Excerpts from a dataset
◇ ◇ ◇ ◇

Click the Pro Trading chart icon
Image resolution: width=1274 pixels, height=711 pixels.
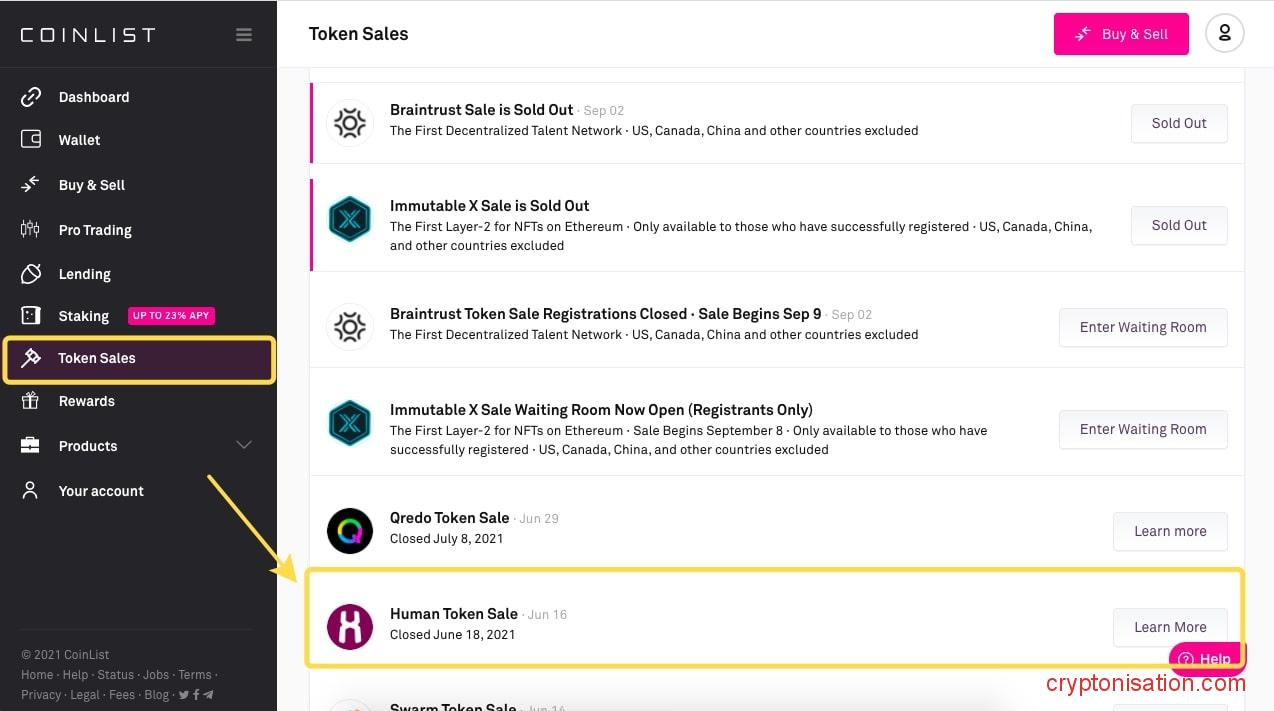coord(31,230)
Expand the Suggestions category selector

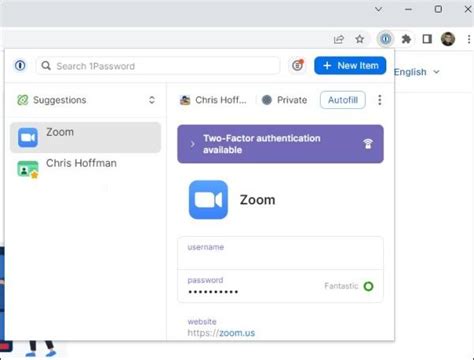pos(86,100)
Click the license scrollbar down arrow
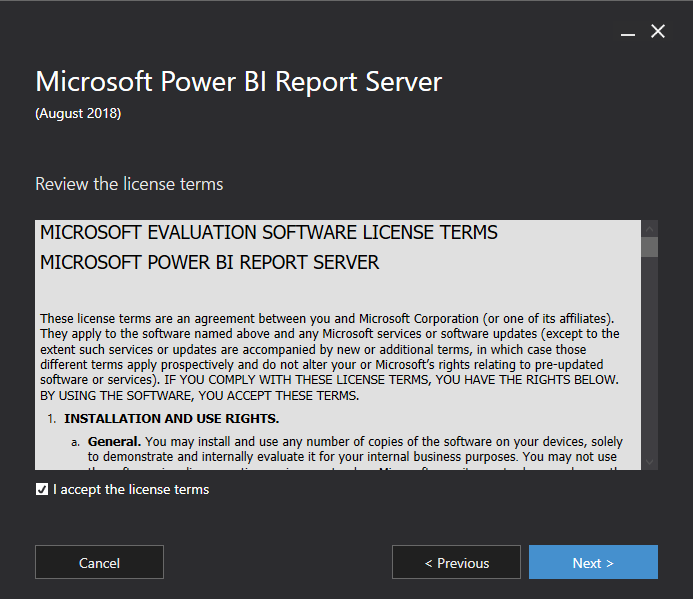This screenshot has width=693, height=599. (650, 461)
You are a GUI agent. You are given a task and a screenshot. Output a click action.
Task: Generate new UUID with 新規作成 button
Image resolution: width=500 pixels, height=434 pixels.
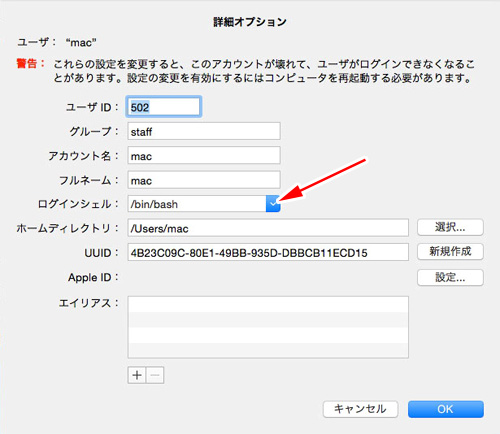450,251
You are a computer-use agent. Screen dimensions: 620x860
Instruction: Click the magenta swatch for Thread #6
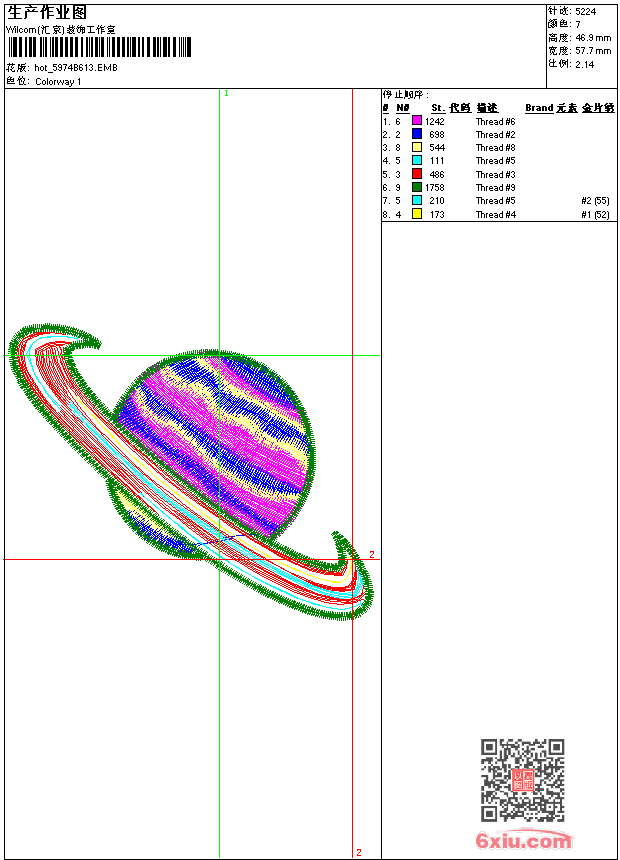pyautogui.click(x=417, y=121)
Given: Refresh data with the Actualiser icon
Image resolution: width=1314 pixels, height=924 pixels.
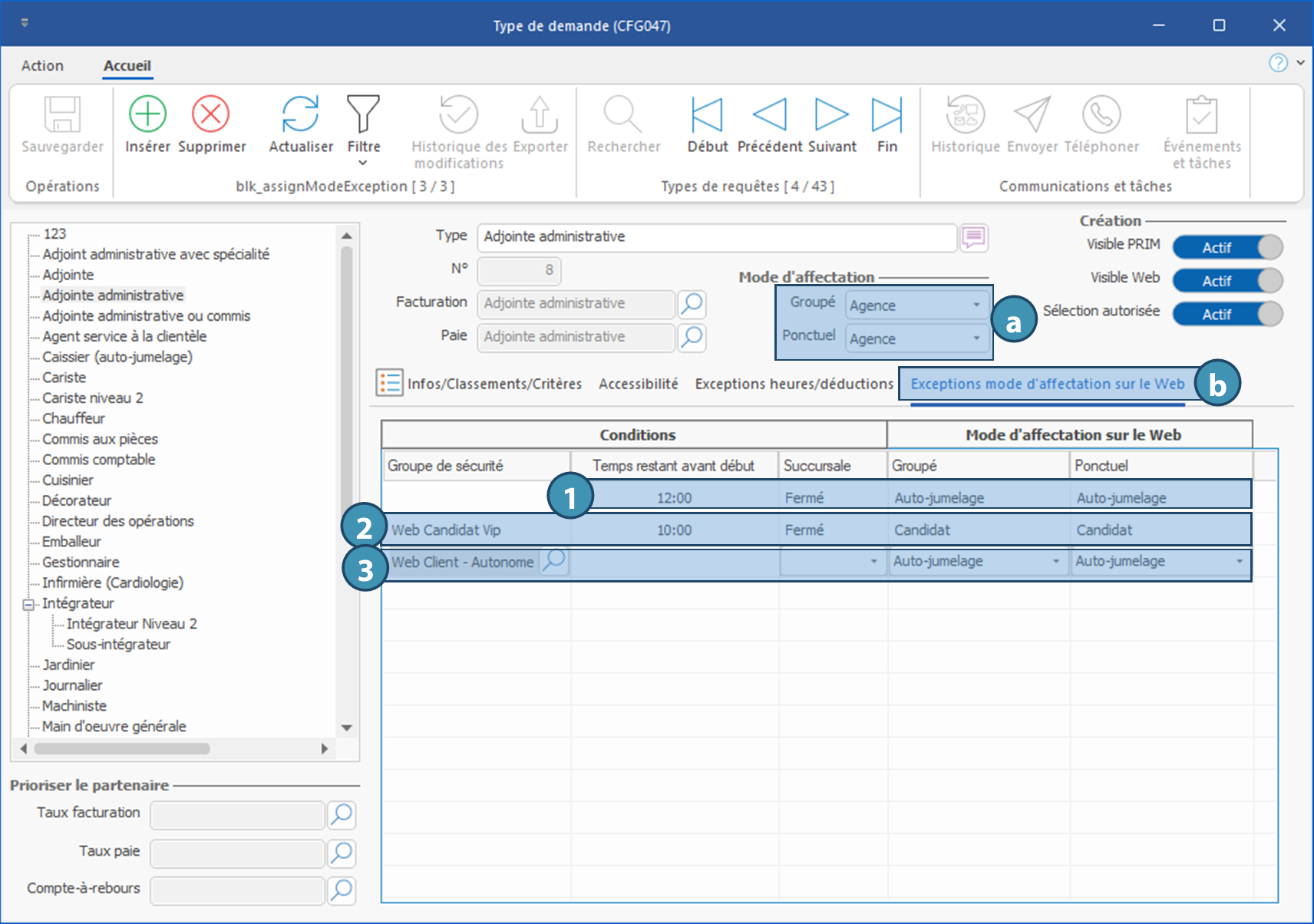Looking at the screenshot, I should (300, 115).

◇ ◇ ◇ ◇

Assignment: Scan the entries above for the string "with" and copy each line that contains it.

Reply to the exercise:
Task: Generate new UUID with 新規作成 button
Given: Refresh data with the Actualiser icon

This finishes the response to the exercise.